== Entries shown ==

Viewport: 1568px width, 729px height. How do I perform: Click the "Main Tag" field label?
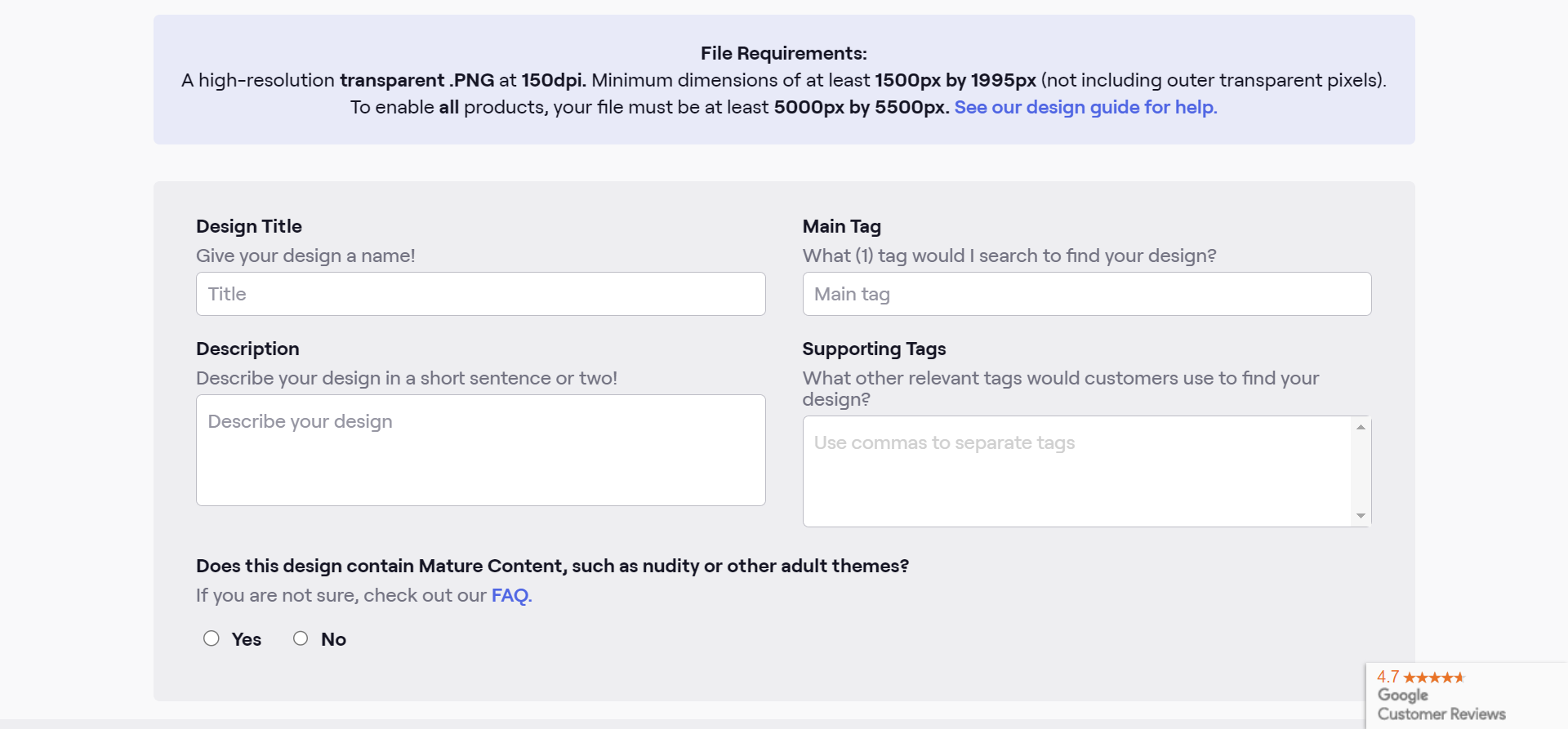coord(842,226)
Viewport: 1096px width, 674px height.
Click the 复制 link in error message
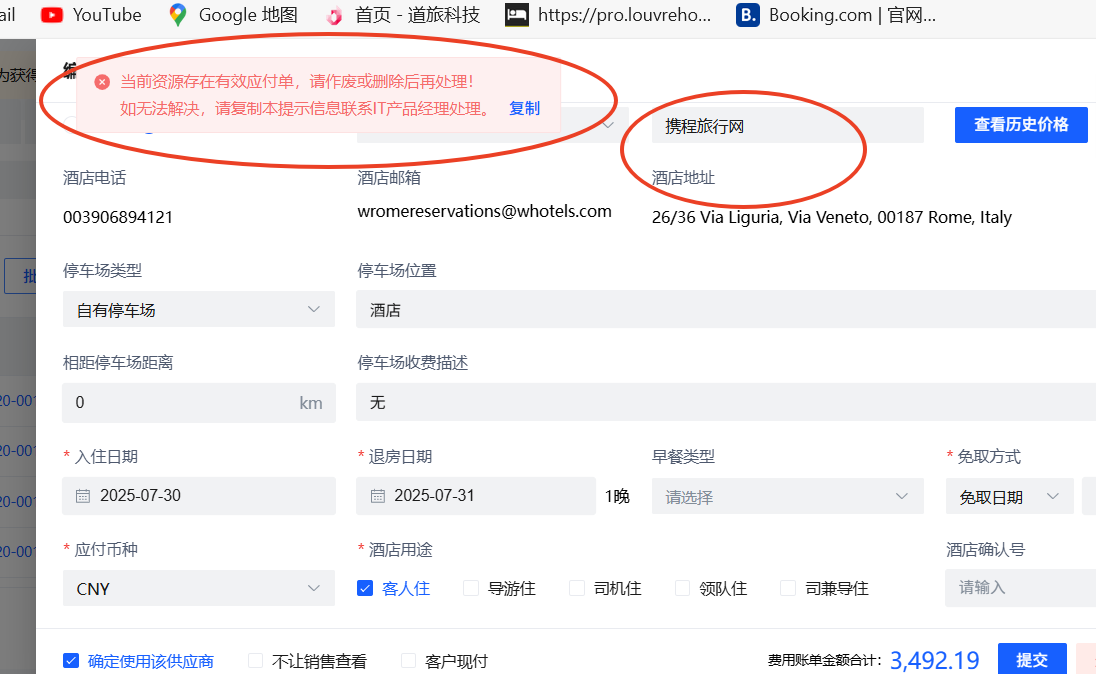524,108
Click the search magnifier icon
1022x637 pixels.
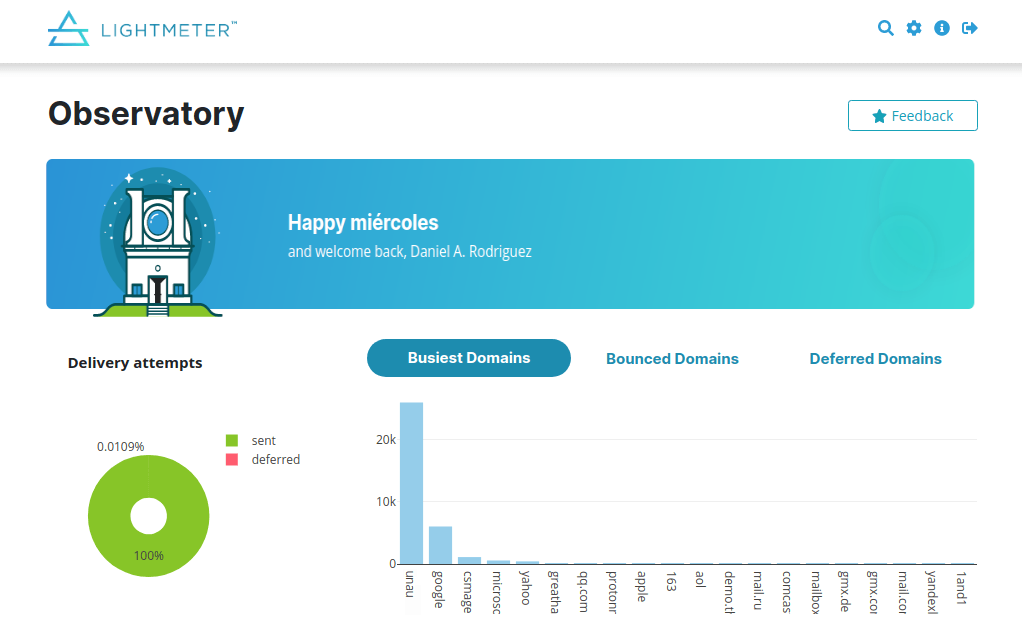point(885,28)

===

Task brief: Pictures stay out of the copy. Reproduce exactly the lines from the one containing "Click the search magnifier icon" through the last line of the records above, both included.

Task answer:
Click the search magnifier icon
1022x637 pixels.
point(885,28)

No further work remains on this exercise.